Book Review: The Outsiders by S. E. Hinton

Rating: 3.5 out of 5.

I should probably not read books that are considered classics anymore.

Book CWs

  • Child endangerment
  • Bullying
  • Abuse
  • Fighting
  • Profanity
  • Character Death


The greaser vs. Soc war has been going on for years, but no one really knows why. Socs have money, privilege, and prestige. Greasers, on the other hand, are hoodlums who spend most of their time robbing stores and smoking cigarettes.

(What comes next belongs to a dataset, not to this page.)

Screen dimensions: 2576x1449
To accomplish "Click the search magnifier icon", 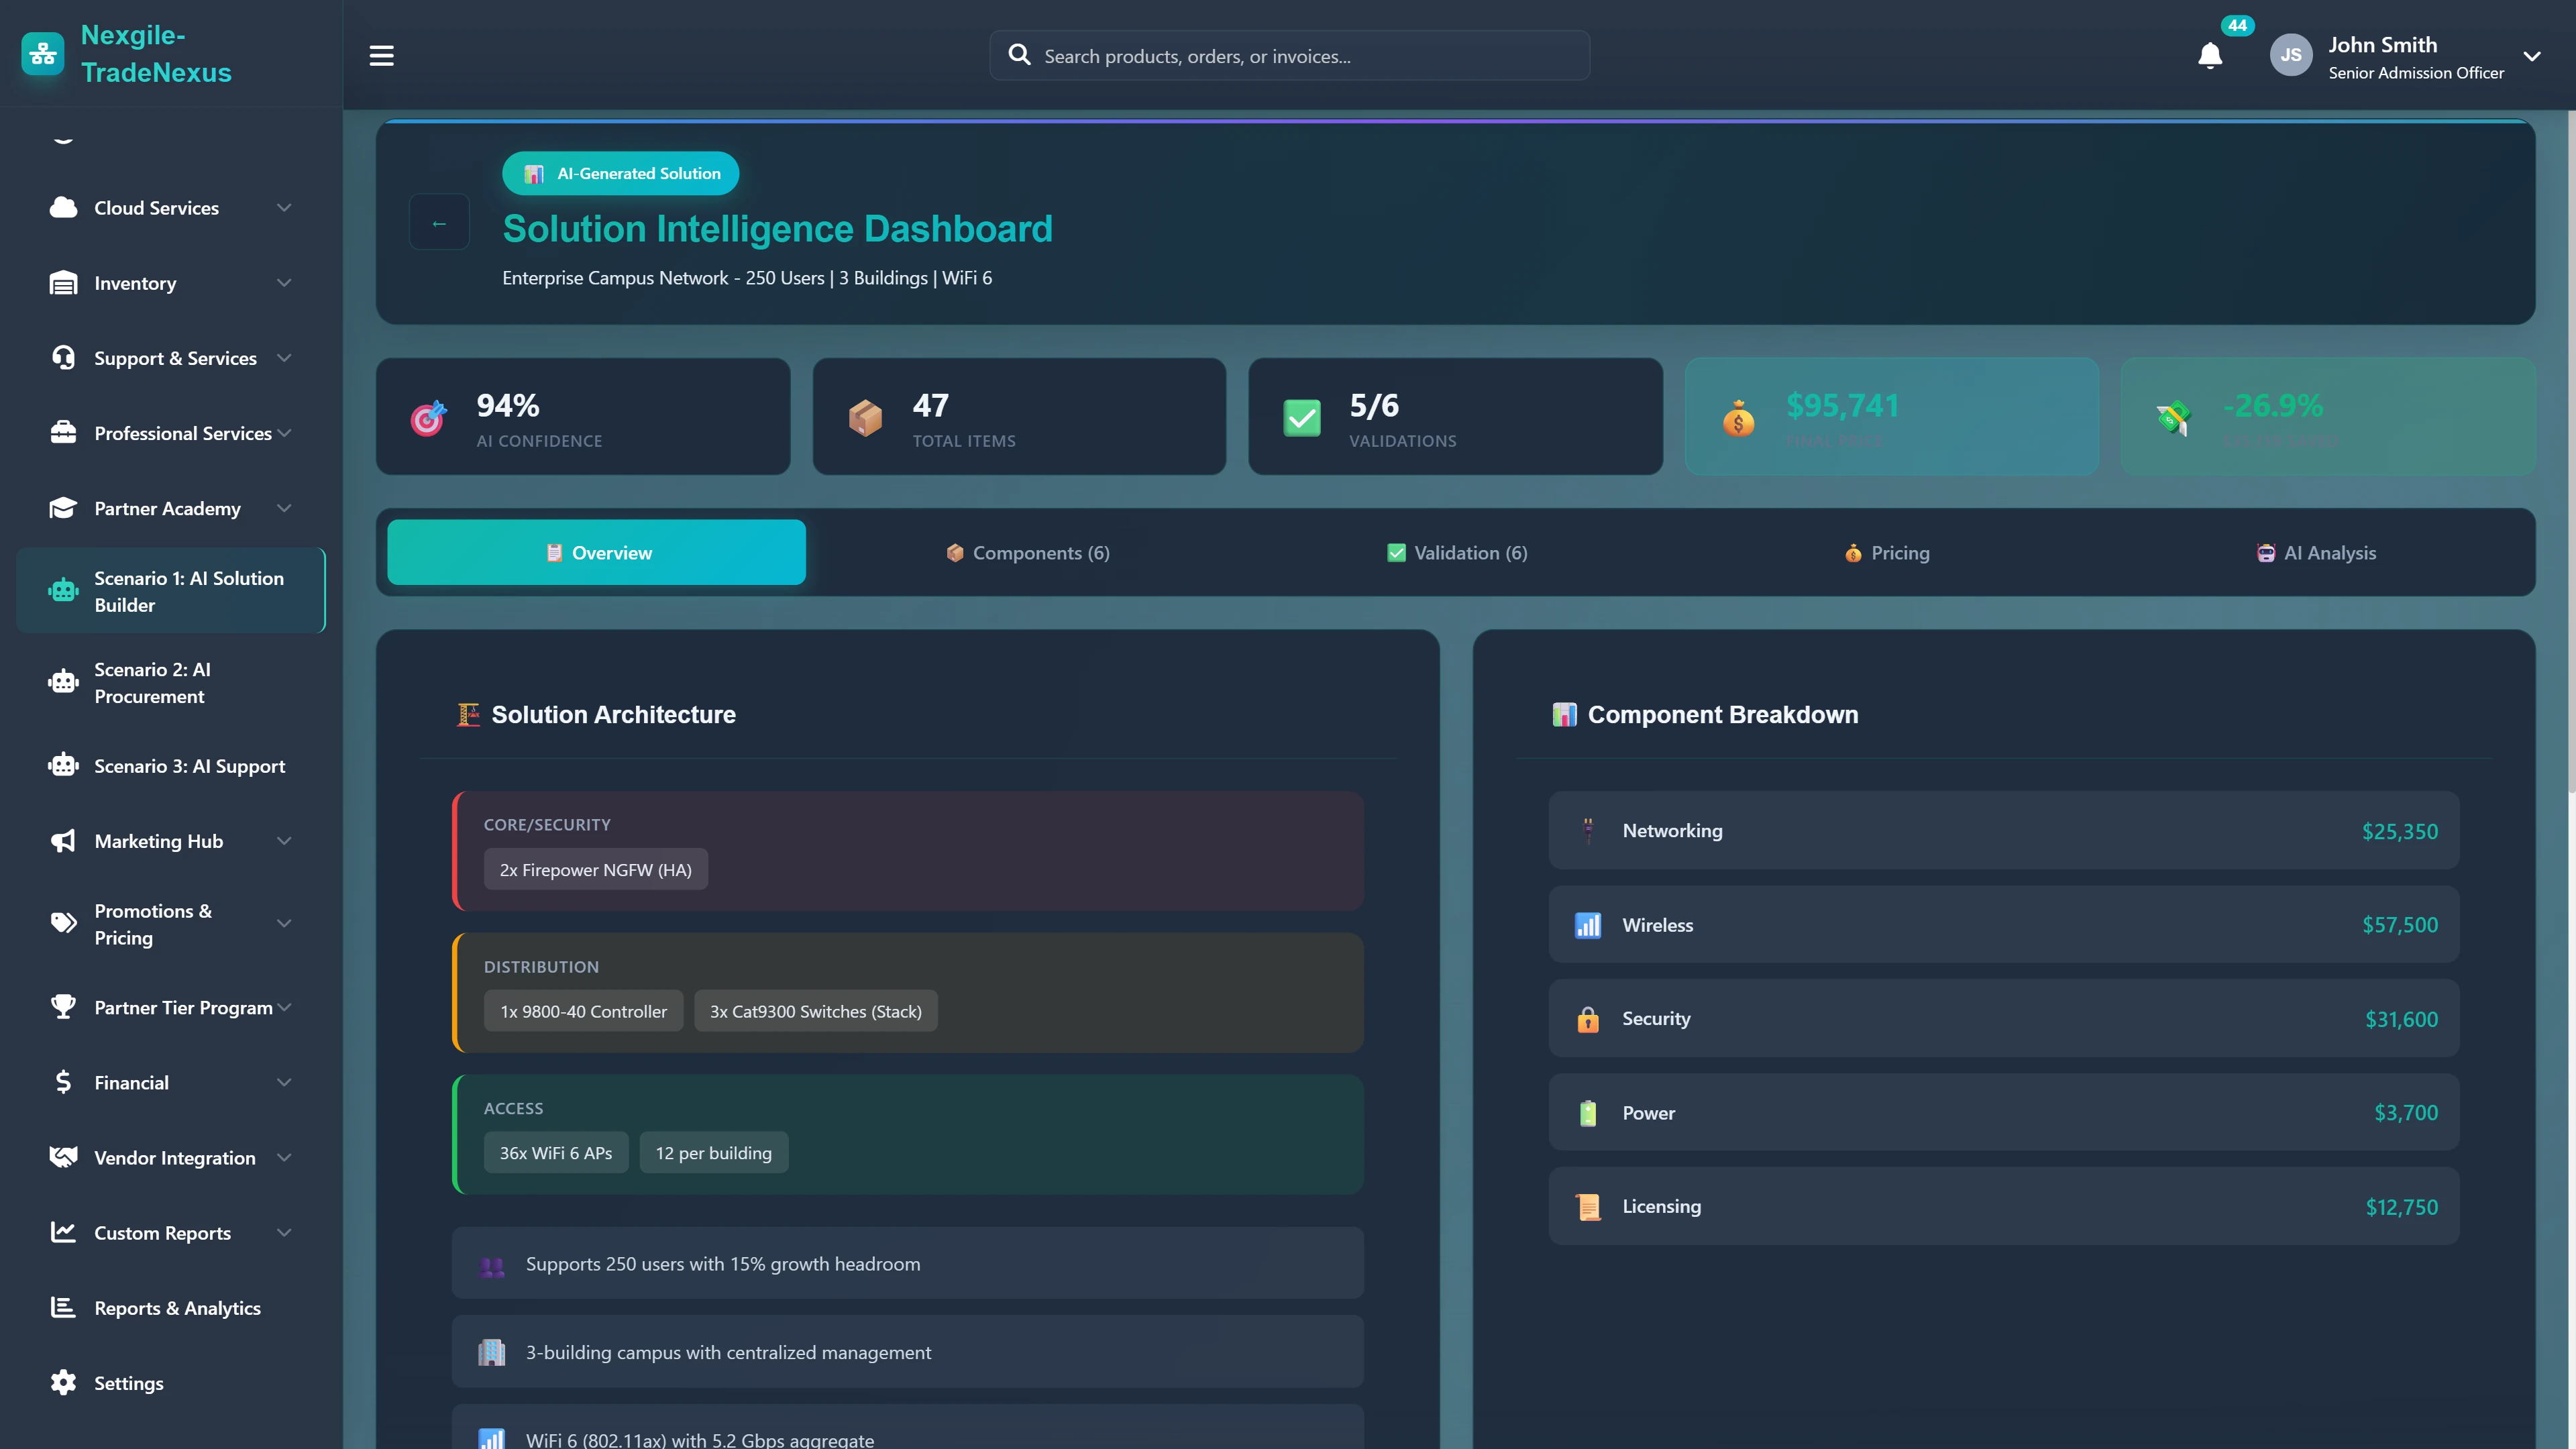I will coord(1019,55).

Ponyboy Curtis has been a greaser for all 14 years of his life, something he is very proud of. And though he aims to stay out of trouble, he’s always willing to show up to a rumble to protect his fellow greasers. But when Ponyboy finds himself on the run from the law, he is finally forced to reevaluate what exactly it means to be a greaser or a Soc.

Review (No Spoilers)

I remember reading That was Then, This is Now in 8th grade for my English class and I think I liked it? I honestly can’t remember and I’m not sure why they had us read the follow up novel to The Outsiders without us reading The Outsiders first. I bought this book from Barnes & Noble because it was a signed copy and I felt like I would enjoy it. I’m ashamed to say that I probably shouldn’t have gotten it.

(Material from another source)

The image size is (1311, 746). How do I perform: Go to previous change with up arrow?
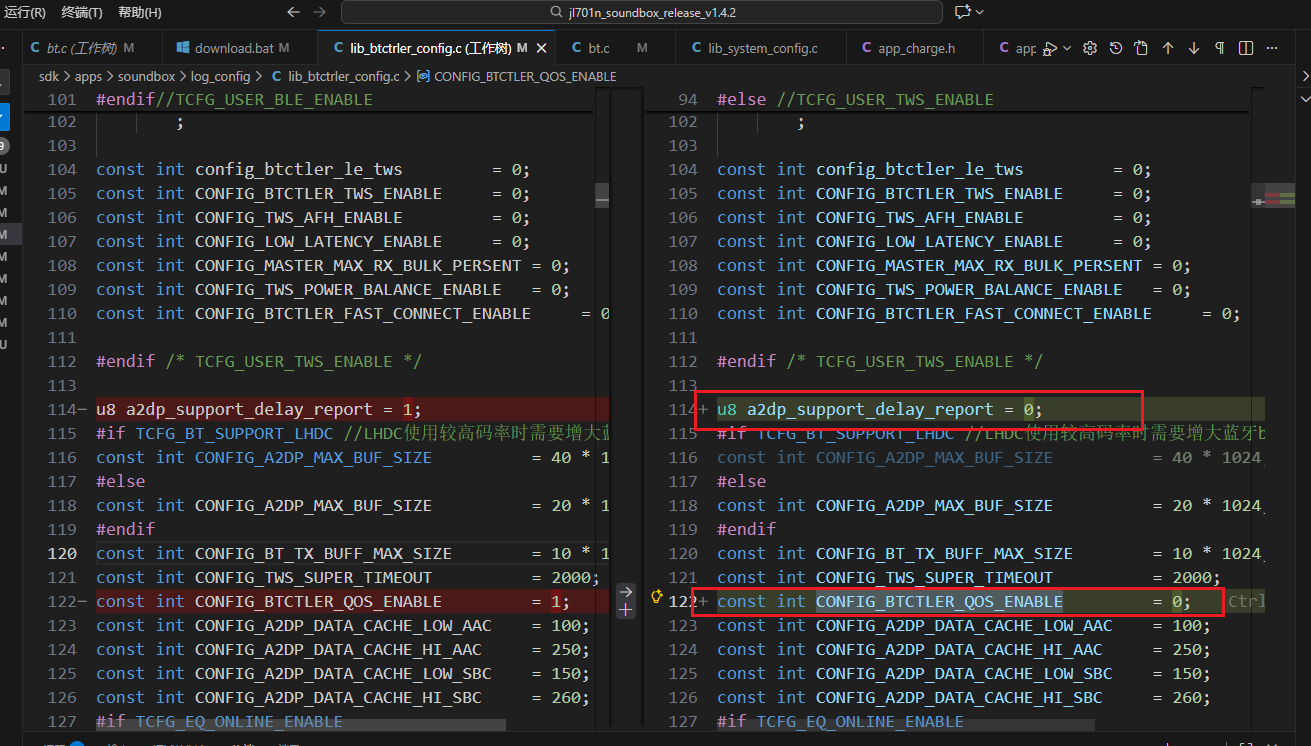[1168, 48]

The plot follows a rivalry between two “gangs” and what I enjoyed the most was reading Ponyboy’s feelings about the whole situation. He was basically a child thrown into a world of chaos and he had some great things to say. Around 1/4 of the way through the book, I felt like I had a good idea of where it was heading, and then it ended up heading in a totally different direction. Admittedly, the direction it ended up going was literally written on the blurb, which for some reason I didn’t read beforehand. It actually looped back to what I was expecting though, so I wasn’t necessarily upset.

The reason I rated this book 3 stars was because I was unsatisfied with how little of Ponyboy’s story I saw. The entire book occurs in a very short amount of time, and I would have preferred for it to have showed more. By the end of the book, I had racked up a whole bunch of questions and I had no answers. I felt as if it said a lot without really telling me much.

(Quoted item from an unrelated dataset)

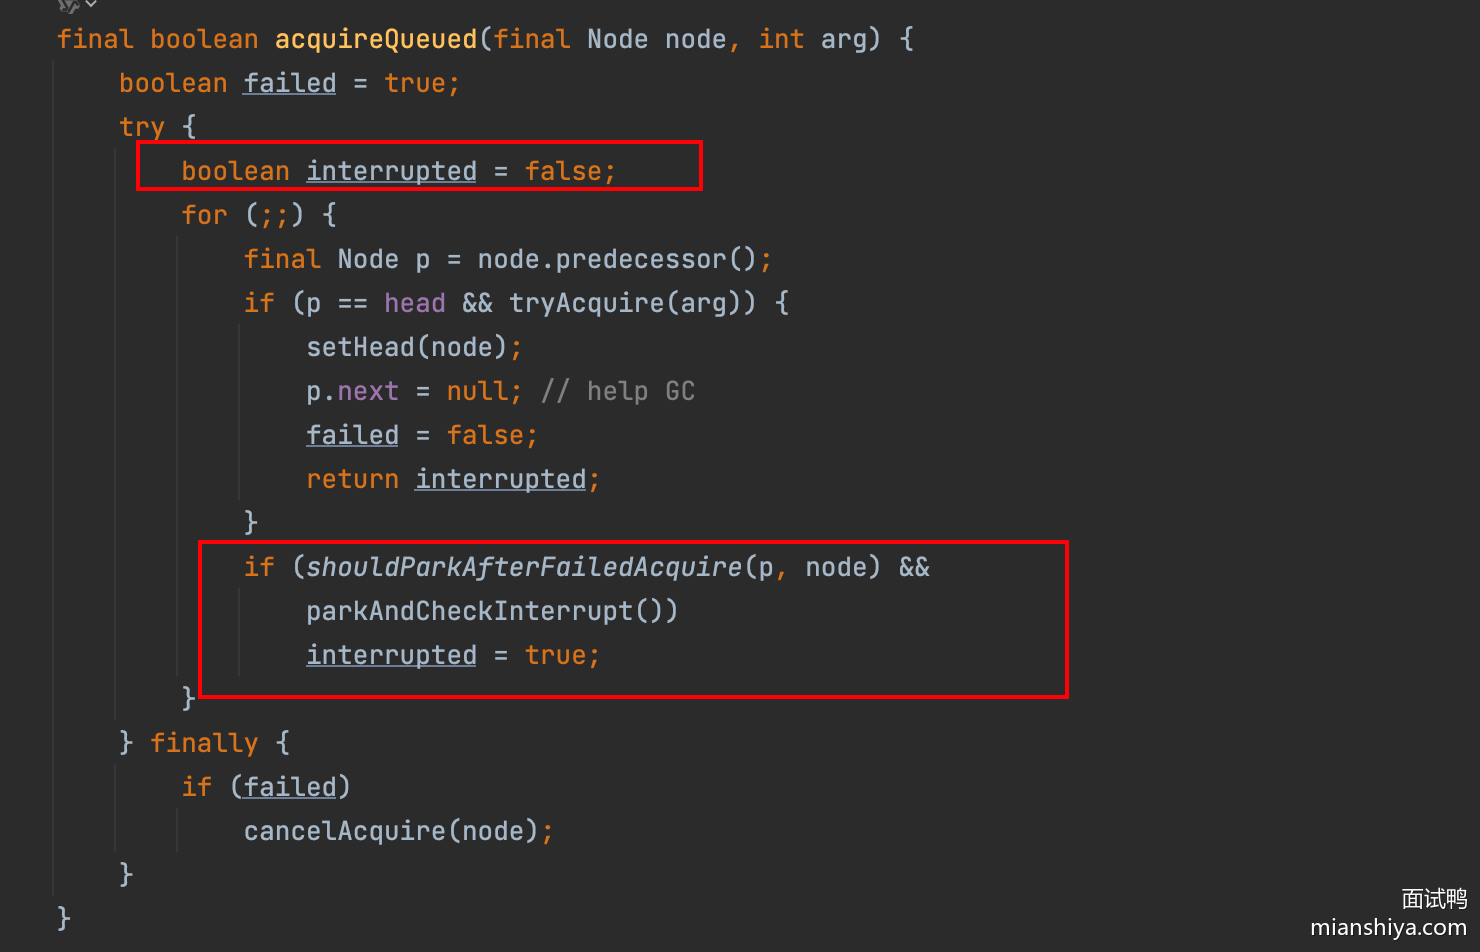Click the setHead method call
This screenshot has height=952, width=1480.
click(x=360, y=347)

I told my partner that this felt very much like a classic book. I find that I can’t really get into classics because to me the plots are average and don’t really pull me in. I was going to give this book 3 stars, but I liked the last chapter enough to push it up a bit. I also had the 50th year anniversary edition which has super cool extras at the end, if anyone’s interested in those.

In 2018, I DNFed Pride and Prejudice. In 2019, I very nearly DNFed Slaughterhouse Five, and finished it only because I was using it for a readathon prompt. I ended up rating it 1 star (RIP). This is my third straight year in a row that I’ve disliked a classic. I figure I should probably stay away from them for now.